Millions of people have willingly forked over saliva samples to a variety of private companies in order to get (often inaccurate) information about the origins of their ancestors, or find biological family they’ve never met. The companies, including Ancestry.com and 23andMe, have generally promised they won’t allow authorities to search their DNA databases. But the site used to catch DeAngelo, GEDmatch, allows public searches of its user-submitted data. The problem comes in when a close relative decides to upload their own DNA, infringing upon your privacy in the process. Plus, given the fact that law enforcement sometimes goes around the law (or wades into legal gray areas) to access other forms of private data, like what’s stored in your iPhone, it wouldn’t be too shocking if they did so with DNA, too. Considering how recent battles like Net Neutrality have turned out, we can’t rule out the possibility of the government simply deciding DNA match companies must allow authorities to search their databases.

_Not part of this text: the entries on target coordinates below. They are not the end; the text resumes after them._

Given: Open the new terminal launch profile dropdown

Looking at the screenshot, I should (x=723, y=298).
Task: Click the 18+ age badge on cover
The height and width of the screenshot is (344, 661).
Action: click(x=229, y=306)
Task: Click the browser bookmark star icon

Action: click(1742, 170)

Using Brain-Scanning Helmets to Monitor Employees
Oh hi! Put on this hat, worker. It will read your brainwaves so we, your benevolent employers, can tell when you’re feeling stressed and decide when you need a break. It’s for your own good, we promise. It will help us redesign our workflows and make you happier and more comfortable. We definitely won’t be collecting that data, storing it and using it for nefarious purposes. We would never!
In many places around the world, this is already real, but China has gone the furthest with implementing it on a broad scale. A company called Hangzhou Zhongheng Electric is one of the biggest users of uniform caps that monitor brainwaves for exactly the reasons stated above, analyzing what you’re feeling at any given time. AI algorithms detect when the employees feel depressed, anxious or enraged. The tech is concealed within regular safety helmets or hats, lightweight and wireless, so employees can almost forget they’re wearing them.
While workers initially reacted with fear and suspicion, they got used to it pretty quickly. It’s been in place since 2014, and has supposedly boosted company profits by $315 million since then. So far, the data gleaned by the tech is a little hazy. It hasn’t quite reached the level of mind reading or anything approaching it. But give it another few years.